***** Data supplied *****

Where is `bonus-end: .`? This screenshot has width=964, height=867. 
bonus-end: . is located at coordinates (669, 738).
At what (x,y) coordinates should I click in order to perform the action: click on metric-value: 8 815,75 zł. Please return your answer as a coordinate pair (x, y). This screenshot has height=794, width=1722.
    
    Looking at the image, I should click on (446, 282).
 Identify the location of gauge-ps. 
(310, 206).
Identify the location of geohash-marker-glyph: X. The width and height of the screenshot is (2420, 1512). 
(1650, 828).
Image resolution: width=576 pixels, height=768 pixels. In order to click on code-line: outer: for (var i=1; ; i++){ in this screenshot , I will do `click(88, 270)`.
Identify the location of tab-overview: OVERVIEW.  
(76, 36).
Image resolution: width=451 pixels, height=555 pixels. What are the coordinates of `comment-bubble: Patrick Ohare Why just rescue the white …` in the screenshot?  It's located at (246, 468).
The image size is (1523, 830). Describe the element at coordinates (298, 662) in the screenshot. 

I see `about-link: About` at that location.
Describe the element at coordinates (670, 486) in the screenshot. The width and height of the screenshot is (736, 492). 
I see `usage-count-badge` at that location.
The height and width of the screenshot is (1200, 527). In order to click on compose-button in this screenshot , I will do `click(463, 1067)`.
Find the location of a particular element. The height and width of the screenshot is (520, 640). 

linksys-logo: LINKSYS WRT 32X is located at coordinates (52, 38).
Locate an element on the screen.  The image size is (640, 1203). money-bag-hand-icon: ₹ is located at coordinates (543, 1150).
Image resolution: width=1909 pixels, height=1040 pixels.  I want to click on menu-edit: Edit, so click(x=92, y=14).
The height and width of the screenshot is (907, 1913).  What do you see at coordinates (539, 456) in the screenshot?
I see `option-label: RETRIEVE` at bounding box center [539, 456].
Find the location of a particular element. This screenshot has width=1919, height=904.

*****

▶ _What you have to do_:
Give the entries above again with every "Identify" replaced by "Give", changing nothing else.

▶ _Written answer_:
Where is `bonus-end: .`? This screenshot has width=964, height=867. 
bonus-end: . is located at coordinates (669, 738).
At what (x,y) coordinates should I click in order to perform the action: click on metric-value: 8 815,75 zł. Please return your answer as a coordinate pair (x, y). This screenshot has height=794, width=1722.
    
    Looking at the image, I should click on (446, 282).
 Give the location of gauge-ps. 
(310, 206).
Give the location of geohash-marker-glyph: X. The width and height of the screenshot is (2420, 1512). 
(1650, 828).
Image resolution: width=576 pixels, height=768 pixels. In order to click on code-line: outer: for (var i=1; ; i++){ in this screenshot , I will do `click(88, 270)`.
Give the location of tab-overview: OVERVIEW.  
(76, 36).
Image resolution: width=451 pixels, height=555 pixels. What are the coordinates of `comment-bubble: Patrick Ohare Why just rescue the white …` in the screenshot?  It's located at (246, 468).
The image size is (1523, 830). Describe the element at coordinates (298, 662) in the screenshot. 

I see `about-link: About` at that location.
Describe the element at coordinates (670, 486) in the screenshot. The width and height of the screenshot is (736, 492). 
I see `usage-count-badge` at that location.
The height and width of the screenshot is (1200, 527). In order to click on compose-button in this screenshot , I will do `click(463, 1067)`.
Find the location of a particular element. The height and width of the screenshot is (520, 640). 

linksys-logo: LINKSYS WRT 32X is located at coordinates (52, 38).
Locate an element on the screen.  The image size is (640, 1203). money-bag-hand-icon: ₹ is located at coordinates (543, 1150).
Image resolution: width=1909 pixels, height=1040 pixels.  I want to click on menu-edit: Edit, so click(x=92, y=14).
The height and width of the screenshot is (907, 1913).  What do you see at coordinates (539, 456) in the screenshot?
I see `option-label: RETRIEVE` at bounding box center [539, 456].
Find the location of a particular element. This screenshot has width=1919, height=904.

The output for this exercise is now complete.